EXCERTO DO TEXTO:
^^^^^^^^^^^^^^^^

Uma técnica da apologética religiosa é confundir normas, prescrições e descrições. Numa aula de filosofia, quase teologia, ouvi o professor dizer que o fundamento da religião tinha de ser verdade porque senão a vida era muito injusta. O argumento ficava melhor numa aula de lógica, como exemplo de non sequitur. E um tema onde esta confusão sobressai é a autoridade.

A autoridade sobre normas ou prescrições é convencionada. O professor decide como avaliar o exame e o juiz prescreve a pena ao condenado com autoridade conferida pela sociedade que acata estas decisões. Do presidente da junta ao primeiro ministro, muitas autoridades nem precisam de mais qualificação que o mero assentimento da maioria. Daí que seja conferir autoridade normativa ou prescriptiva a um líder religioso, livro sagrado ou classe profissional. O padre manda rezar trinta avé-marias e a Bíblia diz o que se pode ou não pode fazer ao sábado. Mas as religiões exageram logo ao assumir que certas autoridades são inquestionáveis. Por ser convencional, este tipo de autoridade pode ser delegado em qualquer pessoa ou tradição. Mas, também por isso, é revogável, condicional e questionável. O professor pode ser despedido e o presidente impugnado. A ambos pode ser destituída essa autoridade pela mesma convenção que lha conferiu. Uma falha nas religiões é não admitir o mesmo para as suas autoridades máximas.

^^^^^^^^^^^^^^^^

DADOS FORNECIDOS:
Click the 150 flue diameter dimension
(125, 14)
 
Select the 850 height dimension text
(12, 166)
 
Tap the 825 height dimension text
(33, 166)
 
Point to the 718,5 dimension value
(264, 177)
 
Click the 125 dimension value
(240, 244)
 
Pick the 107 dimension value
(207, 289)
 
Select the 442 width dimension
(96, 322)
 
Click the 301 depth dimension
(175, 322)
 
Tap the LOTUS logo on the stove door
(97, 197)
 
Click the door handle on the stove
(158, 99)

^^^^^^^^^^^^^^^^

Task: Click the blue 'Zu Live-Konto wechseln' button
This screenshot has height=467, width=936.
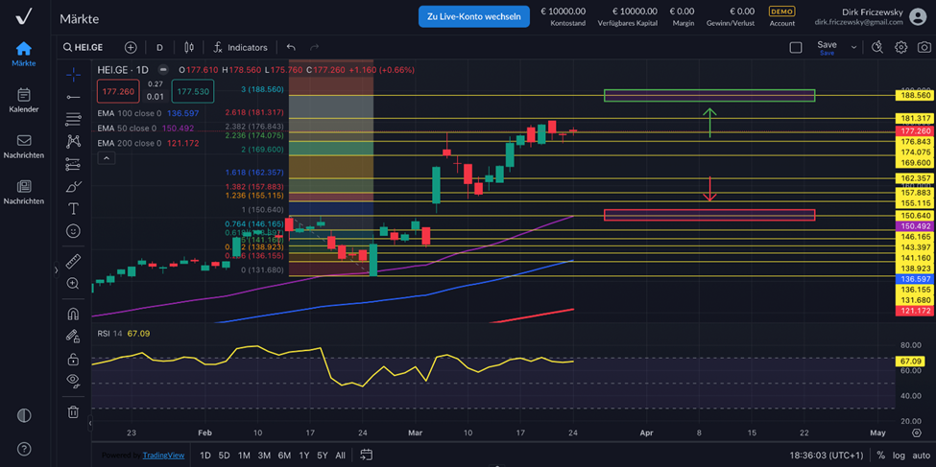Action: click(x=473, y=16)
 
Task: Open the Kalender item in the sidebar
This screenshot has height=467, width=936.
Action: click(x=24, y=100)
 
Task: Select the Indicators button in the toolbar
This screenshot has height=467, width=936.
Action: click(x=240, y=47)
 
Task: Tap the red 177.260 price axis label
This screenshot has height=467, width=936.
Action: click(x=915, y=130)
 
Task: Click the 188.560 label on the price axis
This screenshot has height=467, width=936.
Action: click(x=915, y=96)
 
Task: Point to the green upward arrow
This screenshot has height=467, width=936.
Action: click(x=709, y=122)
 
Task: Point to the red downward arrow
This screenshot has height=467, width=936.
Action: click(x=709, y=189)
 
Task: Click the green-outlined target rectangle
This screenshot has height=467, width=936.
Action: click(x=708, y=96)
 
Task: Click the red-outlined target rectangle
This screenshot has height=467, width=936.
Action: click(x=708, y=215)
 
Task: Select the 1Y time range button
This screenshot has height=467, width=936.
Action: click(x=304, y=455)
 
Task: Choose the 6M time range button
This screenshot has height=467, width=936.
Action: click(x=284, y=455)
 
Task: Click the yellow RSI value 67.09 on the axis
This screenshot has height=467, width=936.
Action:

^^^^^^^^^^^^^^^^

OBJETIVO DO EXERCÍCIO: Continue o texto sobre a autoridade nas religiões a partir da última frase apresentada.

RESULTADO DO EXERCÍCIO:
Já aqui se nota a diferença entre o ateísmo e as religiões. O crente religioso tem de reconhecer uma autoridade suprema que lhe dê normas ou prescrições, seja Corão, Papa ou Buda. O ateu não. O ateu reconhece apenas as autoridades terrenas da sua sociedade. Mas a diferença mais marcante é na autoridade de quem se pronuncia acerca da realidade. Todos reconhecemos a autoridade de cardiologistas, electricistas ou livros de química e física. E esta autoridade tem uma fonte diferente. A autoridade normativa ou prescriptiva é atribuída, ou revogada, por convenção. Até votamos para escolher quem avalie opções políticas e as mande executar. Mas a autoridade do perito não, e dá mau resultado eleger por sufrágio cirurgiões ou engenheiros civis. E se bem que o professor e o juiz possam ser destituídos da sua autoridade normativa ou prescriptiva, ninguém pode ser destituído de ser um perito numa área. Se sabe, sabe. A confiança que temos num perito não vem do título. O título é que vem de ter demonstrado objectivamente que domina essa área.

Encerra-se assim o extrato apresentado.